I believe the cap you speak of is to delay the transmitter 
on/keyed for an additional time, which the mfgr specs at 
200mS (milli seconds).  Removing or lowering the cap value 
would reduce the delayed ptt time. 

The focus of my post is to ask people how their true reverse 
burst decoders respond to the time from the reverse burst 
phase inverter until the delayed ptt drops the transmitter. 

For some x-value of time the ctcss decoder receives the 
phase shifted ctcss, which remains on constant until the 
tx drops. I'm interested to know how the various decoders 
handle short reverse burst "inverted" tone.  

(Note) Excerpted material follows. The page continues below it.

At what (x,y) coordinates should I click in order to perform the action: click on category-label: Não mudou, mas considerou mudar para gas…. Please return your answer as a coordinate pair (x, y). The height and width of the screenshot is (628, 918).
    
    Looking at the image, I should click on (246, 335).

I'm heading toward the question of "is it better to reduce 
or remove (mute) the ctcss after the phase shift or just 
not worry about it?".  As mentioned in one reply... there 
might be enough time for some fast decoders to "re-lock" on 
the inverted ctcss before the tx drops.  200 mS might not 
be much time but... is/does it possibly confuse some of the 
reverse burst ctcss decoders? 

thanks so far for your replies...  keep them coming. 

cheers, 
skipp 

> I played around with using the RB-1 board on my repeater 
> transmitters using motorola and several other receivers in 
> tone squelch.  Eventually I found it was better to remove 
> the capacitor which causes the RB-1 to send NO tone for
> the last 100ms (or what ever the timing is).